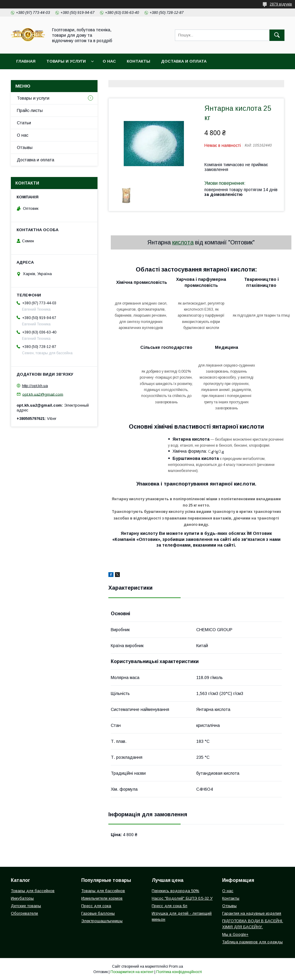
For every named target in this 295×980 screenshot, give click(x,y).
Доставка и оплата (183, 61)
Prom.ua (176, 966)
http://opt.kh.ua (35, 386)
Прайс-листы (30, 110)
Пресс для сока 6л (169, 906)
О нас (109, 61)
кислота (183, 242)
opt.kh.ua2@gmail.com (43, 394)
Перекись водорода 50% (175, 891)
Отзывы (24, 147)
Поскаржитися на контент (132, 972)
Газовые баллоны (98, 913)
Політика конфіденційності (179, 972)
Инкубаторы (22, 898)
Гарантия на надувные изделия (252, 913)
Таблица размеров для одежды (252, 942)
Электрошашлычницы (102, 921)
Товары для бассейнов (32, 891)
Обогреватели (24, 913)
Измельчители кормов (102, 898)
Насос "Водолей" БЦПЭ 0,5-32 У (182, 898)
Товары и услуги (66, 61)
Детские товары (26, 906)
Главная (26, 61)
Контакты (139, 61)
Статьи (24, 123)
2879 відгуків (281, 4)
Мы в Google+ (235, 934)
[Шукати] (277, 35)
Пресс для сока (96, 906)
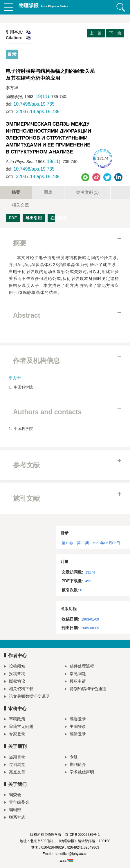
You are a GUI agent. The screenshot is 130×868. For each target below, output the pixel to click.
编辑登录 (75, 735)
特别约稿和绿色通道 (86, 689)
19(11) (42, 96)
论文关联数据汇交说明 (27, 697)
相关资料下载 (19, 689)
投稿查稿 (15, 674)
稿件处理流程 (79, 667)
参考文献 (87, 192)
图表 (48, 192)
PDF (13, 218)
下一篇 (115, 33)
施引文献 (26, 498)
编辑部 (13, 810)
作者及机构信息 (36, 361)
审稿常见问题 (19, 727)
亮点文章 (15, 773)
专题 (71, 757)
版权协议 (15, 682)
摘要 (16, 192)
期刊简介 (75, 765)
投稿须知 (15, 667)
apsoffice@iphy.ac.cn (71, 854)
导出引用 (34, 218)
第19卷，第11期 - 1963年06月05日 (91, 543)
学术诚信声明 (79, 773)
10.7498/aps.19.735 (34, 104)
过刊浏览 (15, 765)
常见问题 (75, 674)
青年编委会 (17, 803)
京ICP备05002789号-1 (82, 835)
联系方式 (15, 818)
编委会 (13, 795)
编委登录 (75, 720)
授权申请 (75, 682)
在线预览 (53, 218)
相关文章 (20, 205)
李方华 (15, 378)
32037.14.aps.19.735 (38, 112)
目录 (12, 54)
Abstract (27, 315)
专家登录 (15, 735)
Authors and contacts (47, 412)
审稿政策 (15, 720)
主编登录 (75, 727)
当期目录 (15, 757)
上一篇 (96, 33)
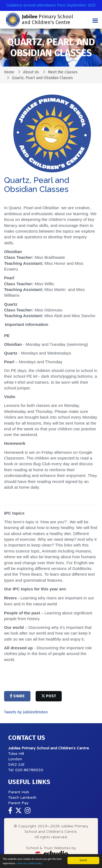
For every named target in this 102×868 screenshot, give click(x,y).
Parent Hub (19, 792)
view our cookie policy (30, 863)
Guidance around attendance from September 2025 (51, 5)
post (48, 696)
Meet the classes (63, 72)
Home (9, 72)
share (17, 696)
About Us (31, 72)
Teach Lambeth (22, 798)
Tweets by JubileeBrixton (26, 712)
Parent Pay (18, 803)
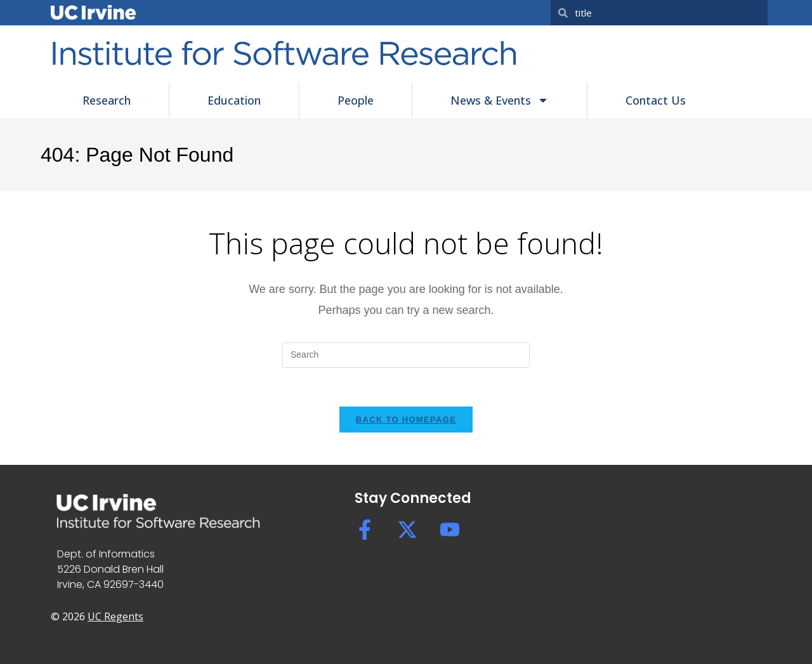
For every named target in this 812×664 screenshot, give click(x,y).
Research (107, 100)
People (355, 100)
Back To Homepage (406, 419)
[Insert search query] (406, 355)
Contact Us (655, 100)
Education (234, 100)
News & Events (499, 100)
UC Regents (115, 616)
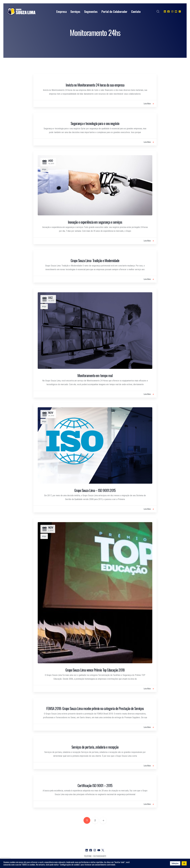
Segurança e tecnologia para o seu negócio (95, 123)
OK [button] (184, 863)
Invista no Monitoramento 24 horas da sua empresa (95, 85)
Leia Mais (149, 104)
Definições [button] (175, 863)
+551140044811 (99, 856)
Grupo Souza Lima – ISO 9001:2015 (95, 490)
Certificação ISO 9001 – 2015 (95, 785)
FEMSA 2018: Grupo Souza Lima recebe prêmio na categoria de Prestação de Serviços (95, 708)
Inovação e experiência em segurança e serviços (95, 222)
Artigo (44, 169)
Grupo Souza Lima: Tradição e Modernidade (95, 260)
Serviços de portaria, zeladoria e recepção (95, 747)
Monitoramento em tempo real (95, 375)
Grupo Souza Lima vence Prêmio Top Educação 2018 (95, 670)
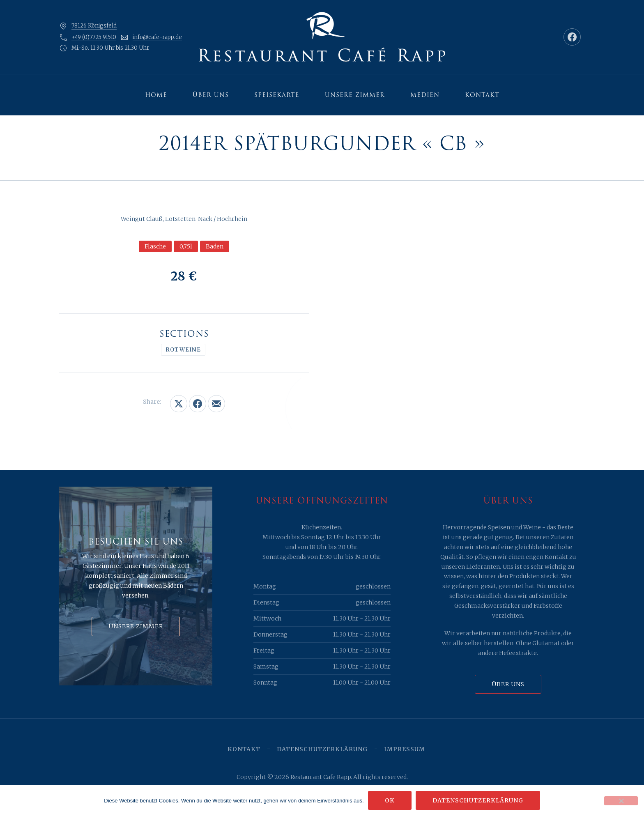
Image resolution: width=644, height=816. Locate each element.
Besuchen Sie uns (136, 542)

**What you should do:**
Turn all of the records above into one numbered list, one line per item, with blank lines left out. Leave the pictures out of the list.

**Exercise response:**
1. For every named target in this 295×980 screenshot, give click(x,y).
2. Доставка и оплата (183, 61)
3. Prom.ua (176, 966)
4. http://opt.kh.ua (35, 386)
5. Прайс-листы (30, 110)
6. Пресс для сока 6л (169, 906)
7. О нас (109, 61)
8. кислота (183, 242)
9. opt.kh.ua2@gmail.com (43, 394)
10. Перекись водорода 50% (175, 891)
11. Отзывы (24, 147)
12. Поскаржитися на контент (132, 972)
13. Газовые баллоны (98, 913)
14. Політика конфіденційності (179, 972)
15. Инкубаторы (22, 898)
16. Гарантия на надувные изделия (252, 913)
17. Таблица размеров для одежды (252, 942)
18. Электрошашлычницы (102, 921)
19. Товары для бассейнов (32, 891)
20. Обогреватели (24, 913)
21. Измельчители кормов (102, 898)
22. Насос "Водолей" БЦПЭ 0,5-32 У (182, 898)
23. Товары и услуги (66, 61)
24. Детские товары (26, 906)
25. Главная (26, 61)
26. Контакты (139, 61)
27. Статьи (24, 123)
28. 2879 відгуків (281, 4)
29. Мы в Google+ (235, 934)
30. [Шукати] (277, 35)
31. Пресс для сока (96, 906)
32. You are a GUI agent. The screenshot is 130×868. For each target below, output the pixel to click.
33. 编辑登录 (75, 735)
34. 特别约稿和绿色通道 (86, 689)
35. 19(11) (42, 96)
36. 论文关联数据汇交说明 (27, 697)
37. 相关资料下载 (19, 689)
38. 投稿查稿 (15, 674)
39. 稿件处理流程 (79, 667)
40. 参考文献 (87, 192)
41. 图表 (48, 192)
42. PDF (13, 218)
43. 下一篇 (115, 33)
44. 施引文献 (26, 498)
45. 编辑部 (13, 810)
46. 作者及机构信息 (36, 361)
47. 审稿常见问题 (19, 727)
48. 亮点文章 (15, 773)
49. 专题 (71, 757)
50. 版权协议 (15, 682)
51. 摘要 (16, 192)
52. 期刊简介 (75, 765)
53. 投稿须知 (15, 667)
54. apsoffice@iphy.ac.cn (71, 854)
55. 导出引用 (34, 218)
56. 第19卷，第11期 - 1963年06月05日 (91, 543)
57. 学术诚信声明 (79, 773)
58. 10.7498/aps.19.735 (34, 104)
59. 过刊浏览 (15, 765)
60. 常见问题 (75, 674)
61. 青年编委会 (17, 803)
62. 京ICP备05002789号-1 (82, 835)
63. 联系方式 (15, 818)
64. 编委会 (13, 795)
65. 编委登录 (75, 720)
66. 授权申请 (75, 682)
67. 在线预览 (53, 218)
68. 相关文章 (20, 205)
69. 李方华 (15, 378)
70. 32037.14.aps.19.735 (38, 112)
71. 目录 (12, 54)
72. Abstract (27, 315)
73. 专家登录 (15, 735)
74. Authors and contacts (47, 412)
75. 审稿政策 (15, 720)
76. 主编登录 (75, 727)
77. 当期目录 (15, 757)
78. 上一篇 (96, 33)
79. For every named target in this 102×868 screenshot, give click(x,y).
80. Parent Hub (19, 792)
81. view our cookie policy (30, 863)
82. Guidance around attendance from September 2025 (51, 5)
83. post (48, 696)
84. Meet the classes (63, 72)
85. Home (9, 72)
86. share (17, 696)
87. About Us (31, 72)
88. Teach Lambeth (22, 798)
89. Tweets by JubileeBrixton (26, 712)
90. Parent Pay (18, 803)
91. For every named target in this 812×664 screenshot, give click(x,y).
92. Research (107, 100)
93. People (355, 100)
94. Back To Homepage (406, 419)
95. [Insert search query] (406, 355)
96. Contact Us (655, 100)
97. Education (234, 100)
98. News & Events (499, 100)
99. UC Regents (115, 616)
100. Segurança e tecnologia para o seu negócio (95, 123)
101. OK [button] (184, 863)
102. Invista no Monitoramento 24 horas da sua empresa (95, 85)
103. Leia Mais (149, 104)
104. Definições [button] (175, 863)
105. +551140044811 (99, 856)
106. Grupo Souza Lima – ISO 9001:2015 (95, 490)
107. Certificação ISO 9001 – 2015 (95, 785)
108. FEMSA 2018: Grupo Souza Lima recebe prêmio na categoria de Prestação de Serviços (95, 708)
109. Inovação e experiência em segurança e serviços (95, 222)
110. Artigo (44, 169)
111. Grupo Souza Lima: Tradição e Modernidade (95, 260)
112. Serviços de portaria, zeladoria e recepção (95, 747)
113. Monitoramento em tempo real (95, 375)
114. Grupo Souza Lima vence Prêmio Top Educação 2018 (95, 670)
115. Image resolution: width=644, height=816. Locate each element.
116. Besuchen Sie uns (136, 542)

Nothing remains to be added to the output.